- **YOUR INSTRUCTIONS**: Pick out each line in the records that contains the word "Open", and copy those lines. Case matters.

- - - - -

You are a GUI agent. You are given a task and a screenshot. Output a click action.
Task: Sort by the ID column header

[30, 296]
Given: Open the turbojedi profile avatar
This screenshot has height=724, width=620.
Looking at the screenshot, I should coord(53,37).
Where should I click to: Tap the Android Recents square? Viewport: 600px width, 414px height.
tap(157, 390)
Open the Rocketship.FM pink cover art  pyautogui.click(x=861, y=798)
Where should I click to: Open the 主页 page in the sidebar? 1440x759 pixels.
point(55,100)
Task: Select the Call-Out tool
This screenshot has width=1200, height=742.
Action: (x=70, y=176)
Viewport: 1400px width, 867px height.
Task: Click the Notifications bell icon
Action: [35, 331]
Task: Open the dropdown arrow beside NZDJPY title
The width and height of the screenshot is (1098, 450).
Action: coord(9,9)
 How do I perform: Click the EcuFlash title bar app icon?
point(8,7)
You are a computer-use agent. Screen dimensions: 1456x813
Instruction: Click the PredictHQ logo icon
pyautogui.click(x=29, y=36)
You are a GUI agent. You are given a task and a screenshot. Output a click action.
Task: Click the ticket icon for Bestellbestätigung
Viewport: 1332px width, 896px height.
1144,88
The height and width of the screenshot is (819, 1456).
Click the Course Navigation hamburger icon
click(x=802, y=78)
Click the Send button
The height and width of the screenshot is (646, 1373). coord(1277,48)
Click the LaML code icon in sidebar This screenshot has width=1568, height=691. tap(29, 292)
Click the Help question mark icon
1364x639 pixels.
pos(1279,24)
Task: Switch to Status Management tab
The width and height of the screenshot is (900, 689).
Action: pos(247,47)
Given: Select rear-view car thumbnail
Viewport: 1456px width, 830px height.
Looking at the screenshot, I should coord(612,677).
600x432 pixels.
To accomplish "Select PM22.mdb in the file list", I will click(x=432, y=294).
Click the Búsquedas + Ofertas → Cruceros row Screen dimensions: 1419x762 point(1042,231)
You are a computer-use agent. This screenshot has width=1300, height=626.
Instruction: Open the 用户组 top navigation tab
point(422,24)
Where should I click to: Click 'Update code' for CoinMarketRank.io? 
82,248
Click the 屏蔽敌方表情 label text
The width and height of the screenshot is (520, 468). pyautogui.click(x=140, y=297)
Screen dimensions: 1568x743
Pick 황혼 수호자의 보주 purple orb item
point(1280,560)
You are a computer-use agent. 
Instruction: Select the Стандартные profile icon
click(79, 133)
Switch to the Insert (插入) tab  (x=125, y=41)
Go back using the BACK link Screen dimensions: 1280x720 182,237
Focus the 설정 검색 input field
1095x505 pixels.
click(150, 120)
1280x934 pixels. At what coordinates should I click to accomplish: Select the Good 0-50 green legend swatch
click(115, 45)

- - - - -

- **THE SOLUTION**:
Given: Open the turbojedi profile avatar
Open the Rocketship.FM pink cover art  pyautogui.click(x=861, y=798)
Where should I click to: Open the 主页 page in the sidebar? 1440x759 pixels.
Task: Open the dropdown arrow beside NZDJPY title
Instruction: Open the 用户组 top navigation tab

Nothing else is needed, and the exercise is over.